Task input:
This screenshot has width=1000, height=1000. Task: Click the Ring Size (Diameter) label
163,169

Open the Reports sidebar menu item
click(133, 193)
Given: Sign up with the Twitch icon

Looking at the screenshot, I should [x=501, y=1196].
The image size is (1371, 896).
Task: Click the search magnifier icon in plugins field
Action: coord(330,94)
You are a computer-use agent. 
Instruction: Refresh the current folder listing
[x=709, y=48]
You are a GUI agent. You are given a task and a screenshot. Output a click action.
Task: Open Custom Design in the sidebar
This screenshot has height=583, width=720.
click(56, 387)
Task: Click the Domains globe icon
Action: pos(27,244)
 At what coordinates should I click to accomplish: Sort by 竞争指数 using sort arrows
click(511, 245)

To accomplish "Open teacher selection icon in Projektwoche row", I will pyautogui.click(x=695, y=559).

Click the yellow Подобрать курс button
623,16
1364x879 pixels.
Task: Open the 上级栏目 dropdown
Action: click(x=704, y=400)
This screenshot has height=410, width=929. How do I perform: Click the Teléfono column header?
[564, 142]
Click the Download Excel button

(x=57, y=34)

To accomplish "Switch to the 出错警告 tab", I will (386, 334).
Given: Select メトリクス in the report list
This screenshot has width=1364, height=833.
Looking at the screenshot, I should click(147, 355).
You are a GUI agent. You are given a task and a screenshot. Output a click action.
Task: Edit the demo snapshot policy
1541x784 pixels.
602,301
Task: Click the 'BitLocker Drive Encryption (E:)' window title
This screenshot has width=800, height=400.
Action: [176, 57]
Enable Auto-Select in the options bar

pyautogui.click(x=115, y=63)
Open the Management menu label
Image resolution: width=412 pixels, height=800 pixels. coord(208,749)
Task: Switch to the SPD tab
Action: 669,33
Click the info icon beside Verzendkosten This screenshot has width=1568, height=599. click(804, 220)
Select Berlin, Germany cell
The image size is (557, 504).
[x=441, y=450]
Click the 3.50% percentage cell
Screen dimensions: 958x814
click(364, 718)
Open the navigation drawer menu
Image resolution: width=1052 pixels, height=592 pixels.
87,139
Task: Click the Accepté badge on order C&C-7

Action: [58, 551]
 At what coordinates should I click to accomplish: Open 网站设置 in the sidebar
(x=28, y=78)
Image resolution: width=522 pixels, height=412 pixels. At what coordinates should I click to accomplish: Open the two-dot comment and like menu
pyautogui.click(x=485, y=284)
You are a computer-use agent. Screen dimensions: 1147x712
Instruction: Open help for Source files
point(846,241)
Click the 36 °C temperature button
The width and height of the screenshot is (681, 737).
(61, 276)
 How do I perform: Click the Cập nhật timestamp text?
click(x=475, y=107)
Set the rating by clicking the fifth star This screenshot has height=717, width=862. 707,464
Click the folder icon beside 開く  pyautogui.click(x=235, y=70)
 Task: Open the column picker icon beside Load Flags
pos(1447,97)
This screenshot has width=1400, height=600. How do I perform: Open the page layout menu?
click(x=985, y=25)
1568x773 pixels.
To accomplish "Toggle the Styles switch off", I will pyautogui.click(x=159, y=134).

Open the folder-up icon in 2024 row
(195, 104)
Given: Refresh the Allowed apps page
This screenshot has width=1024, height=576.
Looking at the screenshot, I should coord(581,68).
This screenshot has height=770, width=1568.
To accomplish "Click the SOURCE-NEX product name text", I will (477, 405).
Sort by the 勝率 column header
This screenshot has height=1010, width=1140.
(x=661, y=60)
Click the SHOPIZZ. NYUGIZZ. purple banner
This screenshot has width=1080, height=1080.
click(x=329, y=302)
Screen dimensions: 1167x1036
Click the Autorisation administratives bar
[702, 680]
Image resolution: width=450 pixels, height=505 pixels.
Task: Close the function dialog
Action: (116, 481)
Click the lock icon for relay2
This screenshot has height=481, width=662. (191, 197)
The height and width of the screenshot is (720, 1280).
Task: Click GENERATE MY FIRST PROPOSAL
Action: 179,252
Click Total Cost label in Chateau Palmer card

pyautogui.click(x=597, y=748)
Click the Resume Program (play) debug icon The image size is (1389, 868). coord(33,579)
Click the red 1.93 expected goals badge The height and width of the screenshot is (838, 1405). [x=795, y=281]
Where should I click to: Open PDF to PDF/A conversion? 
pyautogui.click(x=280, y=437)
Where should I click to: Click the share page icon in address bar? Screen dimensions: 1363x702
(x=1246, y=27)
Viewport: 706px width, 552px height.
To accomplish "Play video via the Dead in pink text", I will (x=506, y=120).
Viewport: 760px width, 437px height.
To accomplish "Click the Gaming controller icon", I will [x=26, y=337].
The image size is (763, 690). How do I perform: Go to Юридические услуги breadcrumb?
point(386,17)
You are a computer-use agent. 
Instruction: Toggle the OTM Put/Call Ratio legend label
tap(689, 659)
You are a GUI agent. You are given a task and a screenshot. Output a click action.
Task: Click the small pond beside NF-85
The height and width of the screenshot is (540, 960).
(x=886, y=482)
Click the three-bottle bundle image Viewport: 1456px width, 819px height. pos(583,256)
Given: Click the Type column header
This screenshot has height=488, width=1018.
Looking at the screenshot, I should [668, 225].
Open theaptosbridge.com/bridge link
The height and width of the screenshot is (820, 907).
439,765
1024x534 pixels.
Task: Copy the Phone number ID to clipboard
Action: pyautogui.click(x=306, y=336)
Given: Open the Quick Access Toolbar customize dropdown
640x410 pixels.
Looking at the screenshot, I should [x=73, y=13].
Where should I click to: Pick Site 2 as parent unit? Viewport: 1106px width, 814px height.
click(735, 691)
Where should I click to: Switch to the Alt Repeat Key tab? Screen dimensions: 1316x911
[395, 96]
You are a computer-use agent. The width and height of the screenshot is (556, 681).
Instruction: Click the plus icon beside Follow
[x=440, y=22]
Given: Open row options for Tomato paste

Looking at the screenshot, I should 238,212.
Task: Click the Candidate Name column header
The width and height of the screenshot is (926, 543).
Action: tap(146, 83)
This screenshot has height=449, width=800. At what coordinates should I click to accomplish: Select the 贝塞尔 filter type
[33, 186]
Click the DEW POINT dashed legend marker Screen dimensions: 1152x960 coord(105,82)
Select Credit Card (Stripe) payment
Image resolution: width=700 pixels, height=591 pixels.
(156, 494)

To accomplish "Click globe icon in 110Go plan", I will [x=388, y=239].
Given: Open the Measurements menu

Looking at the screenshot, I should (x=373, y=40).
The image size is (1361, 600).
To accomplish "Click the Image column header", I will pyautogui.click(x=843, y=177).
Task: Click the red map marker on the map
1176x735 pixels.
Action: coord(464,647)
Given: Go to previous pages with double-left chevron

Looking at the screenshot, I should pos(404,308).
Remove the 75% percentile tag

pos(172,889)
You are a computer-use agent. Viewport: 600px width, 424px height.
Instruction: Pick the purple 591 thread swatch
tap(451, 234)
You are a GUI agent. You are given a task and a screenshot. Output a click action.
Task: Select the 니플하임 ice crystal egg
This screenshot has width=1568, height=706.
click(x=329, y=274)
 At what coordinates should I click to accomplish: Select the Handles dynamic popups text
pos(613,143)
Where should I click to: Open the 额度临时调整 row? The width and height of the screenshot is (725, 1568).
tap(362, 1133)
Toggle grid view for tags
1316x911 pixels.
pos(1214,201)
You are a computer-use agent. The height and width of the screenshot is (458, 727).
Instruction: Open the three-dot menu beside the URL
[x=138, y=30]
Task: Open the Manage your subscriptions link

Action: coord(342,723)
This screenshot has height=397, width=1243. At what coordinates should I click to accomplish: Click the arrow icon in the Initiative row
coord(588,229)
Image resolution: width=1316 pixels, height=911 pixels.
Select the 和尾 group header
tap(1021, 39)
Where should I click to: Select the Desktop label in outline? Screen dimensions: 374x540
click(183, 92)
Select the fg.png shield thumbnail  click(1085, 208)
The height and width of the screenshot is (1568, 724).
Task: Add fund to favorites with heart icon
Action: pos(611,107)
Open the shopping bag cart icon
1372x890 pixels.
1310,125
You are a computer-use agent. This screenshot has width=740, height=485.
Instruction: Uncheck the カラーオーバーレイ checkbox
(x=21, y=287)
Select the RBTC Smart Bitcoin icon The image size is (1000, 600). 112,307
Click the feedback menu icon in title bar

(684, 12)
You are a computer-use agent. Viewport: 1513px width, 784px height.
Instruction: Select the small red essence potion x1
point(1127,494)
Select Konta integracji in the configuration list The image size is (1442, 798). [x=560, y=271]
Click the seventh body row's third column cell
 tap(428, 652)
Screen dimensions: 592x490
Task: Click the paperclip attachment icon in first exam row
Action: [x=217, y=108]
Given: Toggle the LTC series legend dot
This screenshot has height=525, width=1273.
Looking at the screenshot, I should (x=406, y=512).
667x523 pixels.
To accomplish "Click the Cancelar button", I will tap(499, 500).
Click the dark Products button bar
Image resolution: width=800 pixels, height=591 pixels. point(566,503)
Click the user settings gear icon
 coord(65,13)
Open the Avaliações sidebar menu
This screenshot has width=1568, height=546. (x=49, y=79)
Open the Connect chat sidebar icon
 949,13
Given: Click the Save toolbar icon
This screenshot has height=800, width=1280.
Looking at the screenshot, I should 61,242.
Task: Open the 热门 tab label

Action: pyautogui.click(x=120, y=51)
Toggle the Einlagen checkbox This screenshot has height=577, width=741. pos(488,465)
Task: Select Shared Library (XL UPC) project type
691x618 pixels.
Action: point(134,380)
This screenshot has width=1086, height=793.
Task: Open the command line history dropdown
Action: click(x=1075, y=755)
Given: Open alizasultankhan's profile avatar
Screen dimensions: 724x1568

Problem to solve: Working from the material above, retype exactly the lines from the one with "1541x784 pixels." through the one with "Click the SHOPIZZ. NYUGIZZ. purple banner", both included, and only those lines.

Solution:
1541x784 pixels.
602,301
Task: Click the 'BitLocker Drive Encryption (E:)' window title
This screenshot has width=800, height=400.
Action: [176, 57]
Enable Auto-Select in the options bar

pyautogui.click(x=115, y=63)
Open the Management menu label
Image resolution: width=412 pixels, height=800 pixels. coord(208,749)
Task: Switch to the SPD tab
Action: 669,33
Click the info icon beside Verzendkosten This screenshot has width=1568, height=599. click(804, 220)
Select Berlin, Germany cell
The image size is (557, 504).
[x=441, y=450]
Click the 3.50% percentage cell
Screen dimensions: 958x814
click(364, 718)
Open the navigation drawer menu
Image resolution: width=1052 pixels, height=592 pixels.
87,139
Task: Click the Accepté badge on order C&C-7

Action: [58, 551]
 At what coordinates should I click to accomplish: Open 网站设置 in the sidebar
(x=28, y=78)
Image resolution: width=522 pixels, height=412 pixels. At what coordinates should I click to accomplish: Open the two-dot comment and like menu
pyautogui.click(x=485, y=284)
You are a computer-use agent. Screen dimensions: 1147x712
Instruction: Open help for Source files
point(846,241)
Click the 36 °C temperature button
The width and height of the screenshot is (681, 737).
(61, 276)
 How do I perform: Click the Cập nhật timestamp text?
click(x=475, y=107)
Set the rating by clicking the fifth star This screenshot has height=717, width=862. 707,464
Click the folder icon beside 開く  pyautogui.click(x=235, y=70)
 Task: Open the column picker icon beside Load Flags
pos(1447,97)
This screenshot has width=1400, height=600. How do I perform: Open the page layout menu?
click(x=985, y=25)
1568x773 pixels.
To accomplish "Toggle the Styles switch off", I will pyautogui.click(x=159, y=134).

Open the folder-up icon in 2024 row
(195, 104)
Given: Refresh the Allowed apps page
This screenshot has width=1024, height=576.
Looking at the screenshot, I should coord(581,68).
This screenshot has height=770, width=1568.
To accomplish "Click the SOURCE-NEX product name text", I will (477, 405).
Sort by the 勝率 column header
This screenshot has height=1010, width=1140.
(x=661, y=60)
Click the SHOPIZZ. NYUGIZZ. purple banner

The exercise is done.